Pero encontrar el camino apropiado no era un asunto fácil. Hasta entonces la cultura occidental se había debatido entre dos extremos: el revival del pasado clásico y la naturaleza espiritualizada por los románticos. La cultura moderna, sin embargo, descree de ambos: no es ni el mundo de los seres naturales ni el de los textos antiguos sino el de las personas y objetos en las ciudades. No hay en aquélla más nutrientes que los que proporciona el espectáculo de lo urbano, cuyos fragmentos, extraídos de aquí y de allá y contenidos en una especie de inmenso diccionario de la vida, constituyen los vocablos con los que debemos componer nuestro discurso. En la época en que Baudelaire escribía sus poemas, el antiguo mundo había dejado paso a otro en el que la relación de los hombres con la ciudad ya no se producía en los términos lentos, casi amables, del contexto  preindustrial, sino que sufría ya las violencias provocadas por la aceleración de las relaciones humanas y por la multiplicación caótica de los objetos fabriles, seguidos de la profusión incontrolable de mensajes e imágenes fugaces emitidos sin descanso por los nuevos e inmisericordes medios de comunicación. En su momento, estas alteraciones —tan nuevas antaño como comunes hoy— se consideraron el origen de una serie de negativas estimulaciones de índole nerviosa, capaces de desquiciar a los individuos modernos para, después, alienarlos. El shock nervioso constituye, desde entonces, una de las características de la experiencia de la ciudad. Como escribió Simmel en su premonitorio ensayo La metrópolis y la vida mental:

La base psicológica del tipo de individuo metropolitano consiste en la intensificación de la estimulación nerviosa que resulta del cambio raudo y sin soluciones de continuidad de estímulos internos y externos […] Las impresiones perdurables, impresiones que difieren sólo ligeramente unas de otras, impresiones que surgen de un curso regular y habitual y muestran contrastes regulares y habituales, todas éstas consumen, por así decirlo, menos consciencia que la rápida acumulación de imágenes cambiantes, la cortante discontinuidad en la captación de una sola mirada y las inesperadas impresiones fugitivas. Estas son las condiciones psicológicas que crea la metrópolis.

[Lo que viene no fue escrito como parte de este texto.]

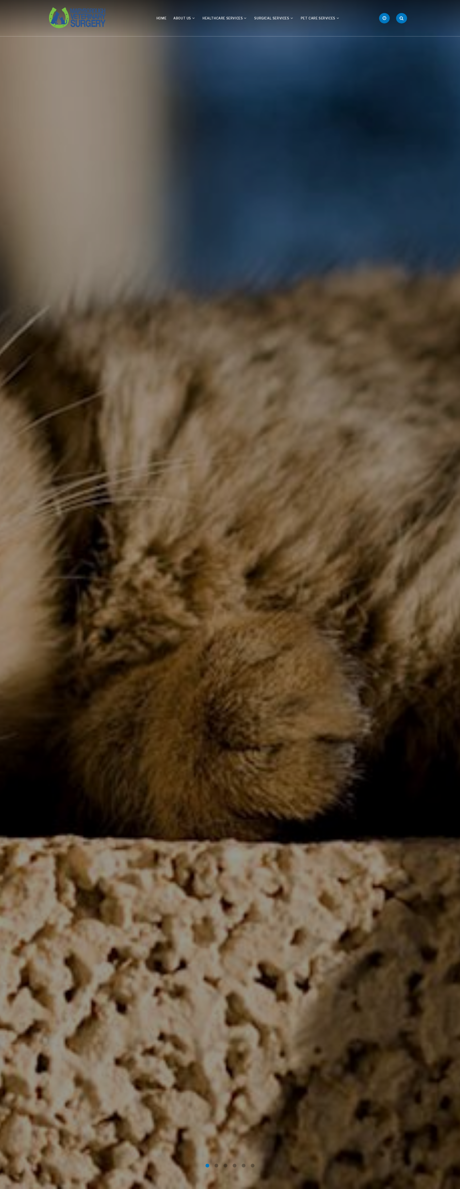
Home (161, 18)
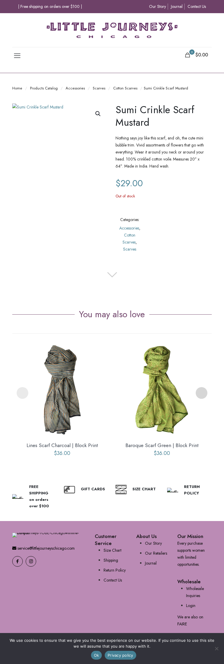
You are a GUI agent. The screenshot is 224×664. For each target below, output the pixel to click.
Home (17, 88)
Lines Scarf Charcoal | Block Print (62, 445)
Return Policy (115, 570)
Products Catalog (44, 88)
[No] (217, 648)
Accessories (75, 88)
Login (190, 605)
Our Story (157, 6)
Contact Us (197, 6)
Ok (96, 655)
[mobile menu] (17, 56)
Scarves (99, 88)
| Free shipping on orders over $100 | (50, 6)
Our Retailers (156, 553)
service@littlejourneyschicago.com (45, 548)
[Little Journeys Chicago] (112, 30)
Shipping (111, 560)
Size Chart (112, 550)
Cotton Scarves (125, 88)
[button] (98, 114)
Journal (177, 6)
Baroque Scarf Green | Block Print (161, 445)
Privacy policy (120, 655)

Según Simmel, la rápida sucesión de imágenes que se produce en la urbe moderna consume más “consciencia” —por así decirlo— que el ritmo pausado y continuo propio de la ciudad tradicional. Por su parte, la propia configuración de las ciudades —cada vez más grandes y segregadas—supone otro tipo de alteración psicológica, también de índole nerviosa, cuyo principal síntoma consiste en un tipo de incontinencia física que obliga a los hombres a moverse sin tregua por las calles, adoptando una especie de baile de San Vito extremadamente contagioso, síntoma de una enajenación más profunda. En el siglo XIX, la ciudad despertaba para muchos el mismo temor que las enfermedades infecciosas. Se consideraba incluso que el incesante devenir urbano convertiría a los hombres en seres cuyos cuerpos agotados habían invertido todas sus energías en la construcción de un espacio común con el que, sin embargo, no llegaban a identificarse, abriendo paso, de este modo, a una profunda alienación, denunciada con aguda sensibilidad y en términos casi proféticos por los primeros teóricos comunistas.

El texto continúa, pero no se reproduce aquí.